Short exercise 1:
Write out the passage on Everything Is Miscellaneous word for word, everything from "Everything Is Miscellaneous: The" down to "have multiple classifications.".
Short exercise 2:
Return the raw rows verbatim, everything from the first row down to the line containing "Click Add External", with both ends included.

===== Text excerpt =====

Everything Is Miscellaneous: The Power of the New Digital Disorder
by David Weinberger
In the past, physical limitations led to classifications systems in which everything was forced into a single category. A library patron needed to know which shelf contained a particular book, so each book was assigned a category within the Dewey Decimal system. In the digital world, it is more useful for things to have multiple classifications.
“Reality is multifaceted. There are lots of ways to slice it. How we choose to slice it up depends on why we’re slicing it up.”
The key is metadata, or information about information. (Using a photo as an example, the date, location, camera model, photographer’s name, and tags about the content are examples of metadata.) “In the miscellaneous order, the only distinction between metadata and data is that metadata is what you already know and data is what you’re trying to find out… Keeping products miscellaneous allows customers to search for them more efficiently. Allowing customers to tag items lets the products be in multiple categories at once.”
Weinberger argues that traditional organization charts are dysfunctional classification systems. Companies should encourage “conversations across the formal lines of authority… The messiness of a diagram of social interaction is often a measure of the level of innovation in a company… Every line that’s drawn ought to be systematically smudged.”

===== Raw records =====

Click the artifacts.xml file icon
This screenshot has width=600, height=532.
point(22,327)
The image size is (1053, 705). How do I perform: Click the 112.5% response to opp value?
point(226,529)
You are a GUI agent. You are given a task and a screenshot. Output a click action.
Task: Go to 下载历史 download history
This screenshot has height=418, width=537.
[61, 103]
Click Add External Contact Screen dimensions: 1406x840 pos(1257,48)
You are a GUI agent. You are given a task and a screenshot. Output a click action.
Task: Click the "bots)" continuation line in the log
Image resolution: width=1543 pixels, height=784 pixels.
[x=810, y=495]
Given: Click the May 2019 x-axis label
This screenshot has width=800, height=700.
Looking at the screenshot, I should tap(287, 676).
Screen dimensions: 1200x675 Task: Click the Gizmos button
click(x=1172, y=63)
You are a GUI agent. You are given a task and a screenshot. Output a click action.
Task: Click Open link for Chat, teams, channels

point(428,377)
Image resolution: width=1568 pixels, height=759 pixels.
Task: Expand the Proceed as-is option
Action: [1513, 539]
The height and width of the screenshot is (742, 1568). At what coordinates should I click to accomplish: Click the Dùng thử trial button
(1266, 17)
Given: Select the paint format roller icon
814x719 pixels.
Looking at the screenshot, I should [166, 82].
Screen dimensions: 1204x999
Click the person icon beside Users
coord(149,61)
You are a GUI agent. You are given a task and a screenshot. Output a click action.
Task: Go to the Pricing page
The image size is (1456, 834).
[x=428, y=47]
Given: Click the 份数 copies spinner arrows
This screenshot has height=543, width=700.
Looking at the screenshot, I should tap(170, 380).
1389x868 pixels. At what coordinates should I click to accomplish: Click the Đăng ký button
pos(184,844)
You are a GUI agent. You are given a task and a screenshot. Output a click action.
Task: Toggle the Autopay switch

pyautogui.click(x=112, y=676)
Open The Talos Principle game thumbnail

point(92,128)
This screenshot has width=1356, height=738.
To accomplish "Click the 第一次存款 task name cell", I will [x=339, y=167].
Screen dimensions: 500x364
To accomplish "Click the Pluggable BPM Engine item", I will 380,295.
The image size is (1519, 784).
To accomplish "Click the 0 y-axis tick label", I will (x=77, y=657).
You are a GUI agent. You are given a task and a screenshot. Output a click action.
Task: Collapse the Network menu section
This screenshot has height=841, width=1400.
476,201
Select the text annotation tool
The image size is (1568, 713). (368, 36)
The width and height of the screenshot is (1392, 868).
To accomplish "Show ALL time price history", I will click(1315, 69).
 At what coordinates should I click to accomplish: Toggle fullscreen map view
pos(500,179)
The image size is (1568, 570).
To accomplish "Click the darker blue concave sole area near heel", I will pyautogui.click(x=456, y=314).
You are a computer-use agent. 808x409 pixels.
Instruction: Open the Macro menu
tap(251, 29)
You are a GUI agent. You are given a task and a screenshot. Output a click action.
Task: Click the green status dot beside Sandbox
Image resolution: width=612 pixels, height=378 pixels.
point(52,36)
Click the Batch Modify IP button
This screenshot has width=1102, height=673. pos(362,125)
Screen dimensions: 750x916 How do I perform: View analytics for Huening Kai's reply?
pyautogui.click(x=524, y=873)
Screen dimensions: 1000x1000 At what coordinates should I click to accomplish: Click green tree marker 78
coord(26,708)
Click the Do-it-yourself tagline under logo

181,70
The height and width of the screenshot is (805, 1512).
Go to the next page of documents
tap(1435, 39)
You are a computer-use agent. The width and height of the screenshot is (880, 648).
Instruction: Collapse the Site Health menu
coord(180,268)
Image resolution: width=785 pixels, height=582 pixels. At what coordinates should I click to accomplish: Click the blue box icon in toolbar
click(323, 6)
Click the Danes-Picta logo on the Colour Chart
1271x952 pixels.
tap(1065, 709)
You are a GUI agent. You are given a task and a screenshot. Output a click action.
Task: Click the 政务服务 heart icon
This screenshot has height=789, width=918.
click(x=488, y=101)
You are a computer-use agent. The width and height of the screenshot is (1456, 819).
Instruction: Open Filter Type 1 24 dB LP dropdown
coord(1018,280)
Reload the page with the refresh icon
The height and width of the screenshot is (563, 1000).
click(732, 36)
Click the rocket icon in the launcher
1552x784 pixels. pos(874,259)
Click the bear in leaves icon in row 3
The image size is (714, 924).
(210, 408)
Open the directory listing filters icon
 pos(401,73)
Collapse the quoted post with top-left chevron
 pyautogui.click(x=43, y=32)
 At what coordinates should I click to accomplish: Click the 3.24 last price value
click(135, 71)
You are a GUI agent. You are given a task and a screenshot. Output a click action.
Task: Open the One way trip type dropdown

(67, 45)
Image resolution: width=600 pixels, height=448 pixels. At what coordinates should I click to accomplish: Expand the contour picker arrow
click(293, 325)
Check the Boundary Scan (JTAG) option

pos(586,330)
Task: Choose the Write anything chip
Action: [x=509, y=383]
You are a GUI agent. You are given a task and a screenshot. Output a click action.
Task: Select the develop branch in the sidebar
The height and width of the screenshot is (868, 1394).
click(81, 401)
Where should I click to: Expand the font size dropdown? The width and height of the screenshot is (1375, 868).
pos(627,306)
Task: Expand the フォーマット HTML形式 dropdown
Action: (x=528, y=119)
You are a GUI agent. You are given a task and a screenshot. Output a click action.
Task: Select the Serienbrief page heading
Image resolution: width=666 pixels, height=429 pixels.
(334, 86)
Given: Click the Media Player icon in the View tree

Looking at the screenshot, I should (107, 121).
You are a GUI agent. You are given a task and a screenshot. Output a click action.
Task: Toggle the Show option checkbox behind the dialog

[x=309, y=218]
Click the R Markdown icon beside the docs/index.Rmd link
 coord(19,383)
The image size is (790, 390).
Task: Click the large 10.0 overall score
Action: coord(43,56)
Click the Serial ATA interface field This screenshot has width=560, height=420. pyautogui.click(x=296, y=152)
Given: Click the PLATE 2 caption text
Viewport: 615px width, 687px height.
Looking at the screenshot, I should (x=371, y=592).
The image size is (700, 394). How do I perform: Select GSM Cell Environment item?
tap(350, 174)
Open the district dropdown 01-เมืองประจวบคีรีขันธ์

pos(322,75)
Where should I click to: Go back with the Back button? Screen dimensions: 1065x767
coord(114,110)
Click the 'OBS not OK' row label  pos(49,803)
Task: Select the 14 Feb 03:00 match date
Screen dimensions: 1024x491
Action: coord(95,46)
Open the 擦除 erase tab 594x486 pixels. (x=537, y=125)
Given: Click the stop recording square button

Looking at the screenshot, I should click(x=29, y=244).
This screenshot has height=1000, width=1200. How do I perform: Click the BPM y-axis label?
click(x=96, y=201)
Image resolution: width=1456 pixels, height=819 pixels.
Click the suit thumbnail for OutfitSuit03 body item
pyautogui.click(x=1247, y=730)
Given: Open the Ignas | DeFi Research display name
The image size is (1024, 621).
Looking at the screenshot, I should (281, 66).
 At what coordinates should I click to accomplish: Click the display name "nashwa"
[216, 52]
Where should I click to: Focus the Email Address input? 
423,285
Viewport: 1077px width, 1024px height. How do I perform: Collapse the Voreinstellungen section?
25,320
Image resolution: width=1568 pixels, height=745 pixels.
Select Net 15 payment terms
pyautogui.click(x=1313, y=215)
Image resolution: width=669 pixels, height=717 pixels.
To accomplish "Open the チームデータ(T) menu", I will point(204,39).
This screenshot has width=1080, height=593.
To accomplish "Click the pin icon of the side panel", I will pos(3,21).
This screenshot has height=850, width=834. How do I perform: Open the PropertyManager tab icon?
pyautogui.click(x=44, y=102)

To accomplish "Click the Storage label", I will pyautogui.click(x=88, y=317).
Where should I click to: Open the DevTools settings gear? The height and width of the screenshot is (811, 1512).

=====

Response 1:
Everything Is Miscellaneous: The Power of the New Digital Disorder
by David Weinberger
In the past, physical limitations led to classifications systems in which everything was forced into a single category. A library patron needed to know which shelf contained a particular book, so each book was assigned a category within the Dewey Decimal system. In the digital world, it is more useful for things to have multiple classifications.

Response 2:
Click the artifacts.xml file icon
This screenshot has width=600, height=532.
point(22,327)
The image size is (1053, 705). How do I perform: Click the 112.5% response to opp value?
point(226,529)
You are a GUI agent. You are given a task and a screenshot. Output a click action.
Task: Go to 下载历史 download history
This screenshot has height=418, width=537.
[61, 103]
Click Add External Contact Screen dimensions: 1406x840 pos(1257,48)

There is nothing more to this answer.